Today, as I carried out the bags of trash, I thought of a passage from Thich Nhat Hanh, my go-to Buddhist for finding solace in challenging times. He writes in Your True Home: "Flowers and garbage are both organic in nature. So looking deeply into the nature of a flower, you can see the presence of the compost and the garbage. The flower is also going to turn into garbage, but don't be afraid! You are a gardener, and you have in your hands the power to transform garbage into flowers, into fruit, into vegetables. You don't throw anything away, because you are not afraid of garbage. Your hands are capable of transforming it into flowers, or lettuce, or cucumbers.

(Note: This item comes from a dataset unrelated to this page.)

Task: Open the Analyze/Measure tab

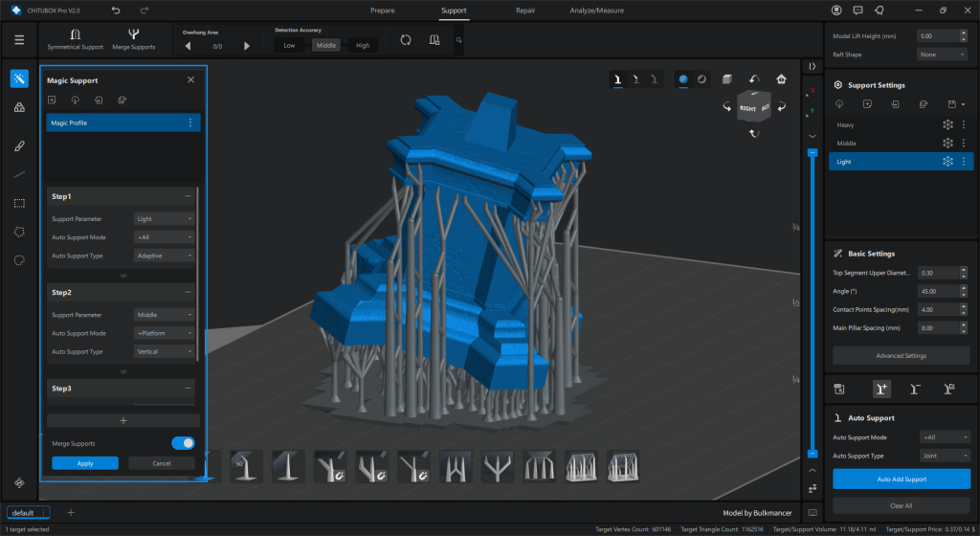Action: pyautogui.click(x=596, y=11)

"The same is true of your happiness and your sorrow. Sorrow, fear, and depression are all a kind of garbage. These bits of garbage are part of real life, and we must look deeply into their nature. You can practice in order to turn these bits of garbage into flowers. It is not only your love that is organic; your hate is, too. So you should not throw anything out. All you have to do is learn how to transform your garbage into flowers."
I'm practicing this--turning my garbage into flowers, particularly now that I realize that there's no getting rid of the garbage. I can pretend I don't see it, but it will stink like the shrimp shells left too long. It seems as if I'm shrouded in death and dying and the sorrows of others, but this is what it means to live.